The center’s spotlight at 402 Main St. is the first to shine on all community artists.

“It’s a good dream,” said Bob Jennings, who with his wife, Gerry, attended the opening. “I hope it goes, goes and goes. It already is bringing lots of people here.”

The Whitewater couple were among about 125 artists and supporters of the Whitewater Arts Alliance attending the event in the historic building that once housed the library.

When the former library was dedicated on June 17, 1904, it was described as the most artistic building in the city.

Betty Schoonover remembers the library with a deep fondness.

She used to visit as a child, said Schoonover, who now lives in a nearby Whitewater retirement center.

“It’s exciting that they are using this building for something so special,” Schoonover said. “The arts center has so much potential in this city.”

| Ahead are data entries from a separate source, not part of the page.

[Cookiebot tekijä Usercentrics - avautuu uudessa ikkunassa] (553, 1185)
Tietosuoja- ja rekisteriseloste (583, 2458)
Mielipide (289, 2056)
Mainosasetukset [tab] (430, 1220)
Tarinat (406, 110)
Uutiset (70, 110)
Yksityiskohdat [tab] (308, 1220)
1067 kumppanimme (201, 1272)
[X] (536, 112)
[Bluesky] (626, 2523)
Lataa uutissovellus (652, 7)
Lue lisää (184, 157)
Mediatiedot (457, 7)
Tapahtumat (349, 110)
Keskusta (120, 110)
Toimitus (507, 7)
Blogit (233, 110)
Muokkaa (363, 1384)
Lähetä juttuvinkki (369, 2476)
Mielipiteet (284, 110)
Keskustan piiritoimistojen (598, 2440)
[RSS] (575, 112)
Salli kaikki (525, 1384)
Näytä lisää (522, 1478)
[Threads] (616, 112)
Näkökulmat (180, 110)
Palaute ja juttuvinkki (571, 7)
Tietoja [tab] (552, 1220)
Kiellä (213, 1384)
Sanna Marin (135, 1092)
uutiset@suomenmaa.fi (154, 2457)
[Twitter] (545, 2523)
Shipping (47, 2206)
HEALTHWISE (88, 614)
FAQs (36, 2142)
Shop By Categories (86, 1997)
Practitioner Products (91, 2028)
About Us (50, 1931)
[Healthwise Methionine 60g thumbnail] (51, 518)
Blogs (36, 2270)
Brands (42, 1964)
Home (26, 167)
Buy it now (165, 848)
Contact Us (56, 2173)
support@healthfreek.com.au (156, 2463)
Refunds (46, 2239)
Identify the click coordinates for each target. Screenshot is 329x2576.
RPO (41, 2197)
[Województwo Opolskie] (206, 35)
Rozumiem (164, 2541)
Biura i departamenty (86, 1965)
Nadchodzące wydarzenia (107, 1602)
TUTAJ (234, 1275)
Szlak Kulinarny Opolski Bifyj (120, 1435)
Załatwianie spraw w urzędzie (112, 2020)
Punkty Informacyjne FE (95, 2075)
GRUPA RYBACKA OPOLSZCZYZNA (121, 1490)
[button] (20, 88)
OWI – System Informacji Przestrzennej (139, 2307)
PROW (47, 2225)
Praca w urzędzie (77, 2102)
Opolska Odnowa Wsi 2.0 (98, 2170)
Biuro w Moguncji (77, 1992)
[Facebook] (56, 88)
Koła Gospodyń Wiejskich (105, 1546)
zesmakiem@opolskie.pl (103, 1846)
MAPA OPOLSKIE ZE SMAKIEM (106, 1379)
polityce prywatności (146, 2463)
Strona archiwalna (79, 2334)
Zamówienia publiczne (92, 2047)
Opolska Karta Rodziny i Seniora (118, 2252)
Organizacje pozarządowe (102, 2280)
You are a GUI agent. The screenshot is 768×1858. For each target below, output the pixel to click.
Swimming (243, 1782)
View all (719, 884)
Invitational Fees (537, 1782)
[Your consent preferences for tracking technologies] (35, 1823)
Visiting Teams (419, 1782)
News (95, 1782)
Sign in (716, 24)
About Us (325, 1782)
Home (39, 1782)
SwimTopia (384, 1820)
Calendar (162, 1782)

Members of the Whitewater Arts Alliance donated countless hours this past summer to restore the main floor to its original charm by doing such jobs as cleaning the original oak woodwork and painting walls. But the job isn’t complete. In addition to continued financial support, the alliance still needs volunteers to staff the facility and keep it open for visitors to enjoy displays.

As a theatrical scenic designer, Chris Dunham views the center as a gift.

“It tells me that art in town is valued,” Dunham said. “That’s important to me.”

The Whitewater man attended the event with his wife, Kat, and their 13-month-old daughter, Emerson.

While they were admiring the art show, including such watercolor paintings as “Magnolias in the Sun” by Veronica Davis and a “Working Man” by Marilyn Fuerstenberg, Dick Yasko was taking a break and waiting for his wife, Caryl.

She is the artist who repainted the “Prairie Tillers Mural” on the side of a downtown building.

Dick Yasko has a philosophic view of the art world.

“It’s not TV, video games or telephones,” he said. “It’s something that you really do. The center is something that Janesville could emulate.”